Many researchers are already familiar with the process of submitting a proposal to the Institutional Review Board (IRB) before starting their work, a process that takes some time before the project can officially begin. A study that was recently published in the Journal of Clinical and Translational Science suggests adding another step before IRB approval could actually help the process move along more efficiently.
The study, called “Scientific Review Committees as part of institutional review of human participant research: Initial implementation at institutions with Clinical and Translational Science Awards,” included the Indiana CTSI as one of its sites. During the six-month study, researchers submitted their proposals to a Scientific Review Committee (SRC) before passing it along to the IRB. The SRCs look at scientific quality issues, such as study design, statistical analysis plans, specific outcomes and endpoints. They are meant to complement the regulatory guidelines set by the IRB.
The SRCs reviewed proposals at ten CTSAs across the country.
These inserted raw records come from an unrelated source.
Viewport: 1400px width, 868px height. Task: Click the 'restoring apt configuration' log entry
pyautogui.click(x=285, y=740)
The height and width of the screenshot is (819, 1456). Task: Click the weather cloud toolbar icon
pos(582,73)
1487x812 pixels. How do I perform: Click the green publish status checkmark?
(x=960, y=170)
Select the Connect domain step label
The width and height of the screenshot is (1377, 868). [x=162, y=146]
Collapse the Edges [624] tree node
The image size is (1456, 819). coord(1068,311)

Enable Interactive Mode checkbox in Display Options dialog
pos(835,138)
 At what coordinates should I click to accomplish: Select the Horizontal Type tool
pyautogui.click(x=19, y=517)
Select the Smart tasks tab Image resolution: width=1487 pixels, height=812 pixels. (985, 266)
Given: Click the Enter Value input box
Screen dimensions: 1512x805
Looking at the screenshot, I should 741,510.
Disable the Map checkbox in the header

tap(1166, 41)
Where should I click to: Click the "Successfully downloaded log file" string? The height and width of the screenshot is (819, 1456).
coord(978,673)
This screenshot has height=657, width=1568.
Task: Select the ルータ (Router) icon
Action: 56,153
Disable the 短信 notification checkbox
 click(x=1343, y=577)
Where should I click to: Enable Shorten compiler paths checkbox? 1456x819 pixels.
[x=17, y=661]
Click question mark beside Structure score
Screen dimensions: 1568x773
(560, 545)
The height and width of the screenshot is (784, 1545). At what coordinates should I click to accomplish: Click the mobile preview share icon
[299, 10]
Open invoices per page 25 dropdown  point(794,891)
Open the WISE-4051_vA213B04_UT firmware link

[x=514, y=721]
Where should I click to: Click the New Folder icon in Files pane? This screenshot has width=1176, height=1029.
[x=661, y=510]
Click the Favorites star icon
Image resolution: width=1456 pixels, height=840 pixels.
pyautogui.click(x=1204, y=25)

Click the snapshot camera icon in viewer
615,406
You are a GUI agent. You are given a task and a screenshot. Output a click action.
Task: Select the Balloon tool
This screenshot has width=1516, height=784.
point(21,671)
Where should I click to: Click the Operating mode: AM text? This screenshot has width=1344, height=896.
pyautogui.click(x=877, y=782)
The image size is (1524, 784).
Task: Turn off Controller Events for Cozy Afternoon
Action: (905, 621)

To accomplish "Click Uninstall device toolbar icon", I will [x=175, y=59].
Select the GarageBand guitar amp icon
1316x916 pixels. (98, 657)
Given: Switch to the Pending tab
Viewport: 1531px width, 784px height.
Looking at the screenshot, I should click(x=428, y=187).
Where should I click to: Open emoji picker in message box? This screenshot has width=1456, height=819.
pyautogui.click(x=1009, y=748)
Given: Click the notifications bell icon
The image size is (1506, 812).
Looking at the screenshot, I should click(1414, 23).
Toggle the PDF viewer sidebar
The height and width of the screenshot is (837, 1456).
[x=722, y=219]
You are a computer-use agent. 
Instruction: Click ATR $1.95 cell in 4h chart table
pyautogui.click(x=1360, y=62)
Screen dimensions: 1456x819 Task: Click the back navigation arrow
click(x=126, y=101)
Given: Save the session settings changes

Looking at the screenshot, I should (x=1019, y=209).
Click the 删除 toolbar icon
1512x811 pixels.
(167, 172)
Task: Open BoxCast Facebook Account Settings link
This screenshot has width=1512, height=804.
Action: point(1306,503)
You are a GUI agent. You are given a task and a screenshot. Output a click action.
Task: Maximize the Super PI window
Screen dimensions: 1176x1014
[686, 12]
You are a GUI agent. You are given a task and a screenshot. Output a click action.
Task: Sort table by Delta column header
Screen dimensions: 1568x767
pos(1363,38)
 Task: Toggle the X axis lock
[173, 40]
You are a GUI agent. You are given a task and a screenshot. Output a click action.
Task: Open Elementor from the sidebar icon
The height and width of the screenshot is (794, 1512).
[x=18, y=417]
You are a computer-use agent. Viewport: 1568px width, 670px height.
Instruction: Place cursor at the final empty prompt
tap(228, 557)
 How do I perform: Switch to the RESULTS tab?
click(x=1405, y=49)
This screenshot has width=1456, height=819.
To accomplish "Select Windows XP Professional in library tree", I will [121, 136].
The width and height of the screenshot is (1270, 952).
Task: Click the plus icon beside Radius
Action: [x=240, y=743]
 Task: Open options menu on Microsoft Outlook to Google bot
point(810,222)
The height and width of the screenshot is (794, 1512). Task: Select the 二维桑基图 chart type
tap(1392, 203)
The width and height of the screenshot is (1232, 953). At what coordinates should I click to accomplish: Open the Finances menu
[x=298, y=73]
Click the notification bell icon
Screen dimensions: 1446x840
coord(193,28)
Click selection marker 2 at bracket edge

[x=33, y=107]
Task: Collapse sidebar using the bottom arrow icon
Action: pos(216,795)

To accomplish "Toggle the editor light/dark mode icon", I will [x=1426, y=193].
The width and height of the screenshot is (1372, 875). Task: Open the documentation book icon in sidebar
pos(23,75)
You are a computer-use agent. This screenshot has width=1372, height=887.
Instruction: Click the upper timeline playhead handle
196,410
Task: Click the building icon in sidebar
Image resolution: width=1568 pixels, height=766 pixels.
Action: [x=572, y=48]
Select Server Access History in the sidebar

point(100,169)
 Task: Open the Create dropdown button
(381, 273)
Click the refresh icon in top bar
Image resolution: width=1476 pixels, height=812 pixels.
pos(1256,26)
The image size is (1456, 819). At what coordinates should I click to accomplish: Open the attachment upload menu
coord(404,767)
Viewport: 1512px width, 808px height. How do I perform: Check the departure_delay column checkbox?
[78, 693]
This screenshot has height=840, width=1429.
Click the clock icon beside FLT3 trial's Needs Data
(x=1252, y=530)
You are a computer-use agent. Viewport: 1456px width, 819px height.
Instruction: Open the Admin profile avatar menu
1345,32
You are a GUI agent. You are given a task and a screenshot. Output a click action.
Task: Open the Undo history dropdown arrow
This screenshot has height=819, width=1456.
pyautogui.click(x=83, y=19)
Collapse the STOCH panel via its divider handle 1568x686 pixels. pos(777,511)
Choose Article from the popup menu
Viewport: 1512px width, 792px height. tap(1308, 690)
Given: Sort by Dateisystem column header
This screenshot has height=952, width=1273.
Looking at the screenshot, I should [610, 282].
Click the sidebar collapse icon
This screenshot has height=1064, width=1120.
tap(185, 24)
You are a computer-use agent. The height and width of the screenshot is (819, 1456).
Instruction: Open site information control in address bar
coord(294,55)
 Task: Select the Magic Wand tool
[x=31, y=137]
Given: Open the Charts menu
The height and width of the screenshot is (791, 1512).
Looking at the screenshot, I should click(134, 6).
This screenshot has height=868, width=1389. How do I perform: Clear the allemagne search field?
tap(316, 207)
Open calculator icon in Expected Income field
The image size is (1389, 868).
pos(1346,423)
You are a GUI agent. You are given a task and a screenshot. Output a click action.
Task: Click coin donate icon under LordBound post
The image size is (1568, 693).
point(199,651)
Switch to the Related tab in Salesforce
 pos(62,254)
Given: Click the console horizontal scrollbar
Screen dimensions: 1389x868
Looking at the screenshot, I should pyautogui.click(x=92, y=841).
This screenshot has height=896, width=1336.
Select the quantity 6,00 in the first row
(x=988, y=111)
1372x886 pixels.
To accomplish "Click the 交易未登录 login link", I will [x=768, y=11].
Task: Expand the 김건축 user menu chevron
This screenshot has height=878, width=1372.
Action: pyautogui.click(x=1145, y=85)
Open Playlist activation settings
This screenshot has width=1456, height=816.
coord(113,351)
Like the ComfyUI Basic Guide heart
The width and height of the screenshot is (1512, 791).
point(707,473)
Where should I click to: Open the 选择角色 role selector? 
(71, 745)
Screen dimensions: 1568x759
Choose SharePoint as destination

The SRC which was made up of Indiana University faculty (including key members with backgrounds in biostatistics and other specialties) reviewed 18 studies between October 2016 and April 2017 that were tied to research at IU campuses.
Christine Caldwell, program manager of Regulatory Knowledge and Support for the Indiana Clinical and Translational Sciences Institute (CTSI), was one of the authors in the study, and admits she was skeptical at first, because she was concerned it would add too much time to the initial review. Her viewpoint since then has changed.
“The IRB has given us really positive feedback about the impact the SRC is having on these non-reviewed studies,” said Caldwell. “We’ve been pleasantly surprised. It certainly does add some time to the overall review, because it happens prior to IRB review, but overall the IRB thinks the tradeoff is worth it because of the positive impact. Since they hadn’t been peer reviewed, these are the kinds of studies that would go to the IRB and may get provisionally approved or tabled more often, so the impact to timeline is not as great as we thought it may have been.”
Since the pilot, Caldwell says they have kept the SRC going for studies that are investigator-initiated, require biomedical review, greater than minimal risk, and that haven’t been peer-reviewed, with the exception of federally-funded or industry-funded studies. She says they have adjusted the process a bit since then to make it a little more streamlined, but they plan to continue using SRCs, since studies that go through the process will have had scientific quality addressed by the time they reach the IRB.